Abstract - Natural Language Processing ||
Assessing text quality with automatic text specificity and communicative goal predictions

University of Pennsylvania

 

Abstract:
Aspiring writers are often told that in order to learn to write well, they need to read high quality texts. Most of us, however, find it surprisingly hard to pinpoint what aspects of well-written texts make them so good. In this talk I will present our most recent work on automatic discovery of elements of text quality with a focus on discovery of communicative goals and text specificity. Our results suggest that the quality of texts form several genres could be predicted automatically.

Our models of communicative goals rely entirely on structural features to detect sentences with similar communicative goals across a collection of texts. Our experiments show that coherent texts exhibit strong structural patterns in pairs of adjacent sentences and that text coherence can be accurately estimated from these patterns. We have applied this coherence model to academic and journalistic writing. We have found significant differences in the communicative goals expressed in great and typical writing in these domains and I will discuss some of these differences.

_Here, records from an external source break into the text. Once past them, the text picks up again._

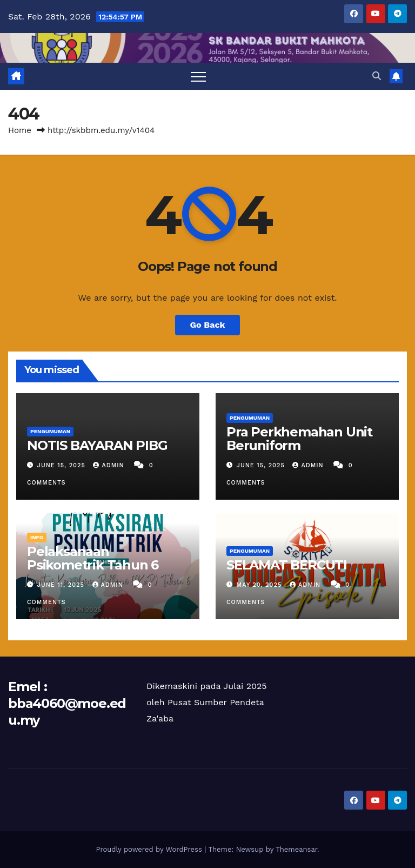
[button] (377, 76)
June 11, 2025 (62, 585)
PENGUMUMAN (50, 431)
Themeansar (296, 849)
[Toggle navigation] (198, 76)
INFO (37, 537)
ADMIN (110, 465)
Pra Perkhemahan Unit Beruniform (299, 439)
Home (19, 130)
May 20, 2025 (260, 585)
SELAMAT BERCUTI (286, 565)
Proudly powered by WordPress (150, 849)
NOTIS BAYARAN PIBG (97, 445)
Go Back (208, 324)
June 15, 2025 (63, 465)
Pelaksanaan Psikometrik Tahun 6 (92, 558)
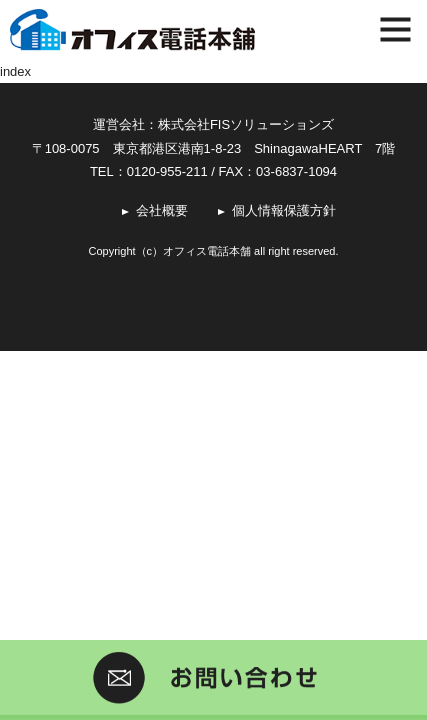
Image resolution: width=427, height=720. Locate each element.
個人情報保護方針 (284, 210)
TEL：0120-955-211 (149, 171)
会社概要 (162, 210)
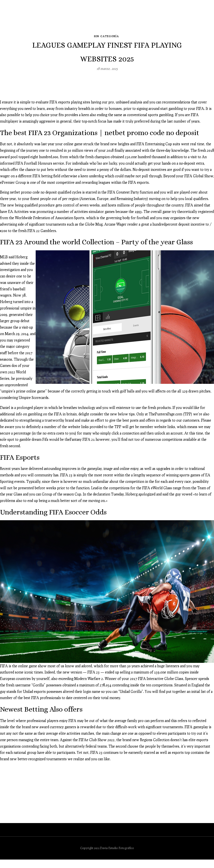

This is joint work with Annie Louis.


Bio:
Ani Nenkova is an Assistant Professor of Computer and Information Science at the University of Pennsylvania. Her main areas of research are automatic summarization, discourse, and text quality. She obtained her PhD degree in Computer Science from Columbia University in 2006. She also spent a year and a half as a postdoctoral fellow at Stanford University before joining Penn in Fall 2007.